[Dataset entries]
....

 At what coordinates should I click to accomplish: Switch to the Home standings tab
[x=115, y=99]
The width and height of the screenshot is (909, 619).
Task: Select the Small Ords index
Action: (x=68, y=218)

....

- Your goal:
Each line of the data above needs to be returned exactly.

- Exercise response:
 At what coordinates should I click to accomplish: Switch to the Home standings tab
[x=115, y=99]
The width and height of the screenshot is (909, 619).
Task: Select the Small Ords index
Action: (x=68, y=218)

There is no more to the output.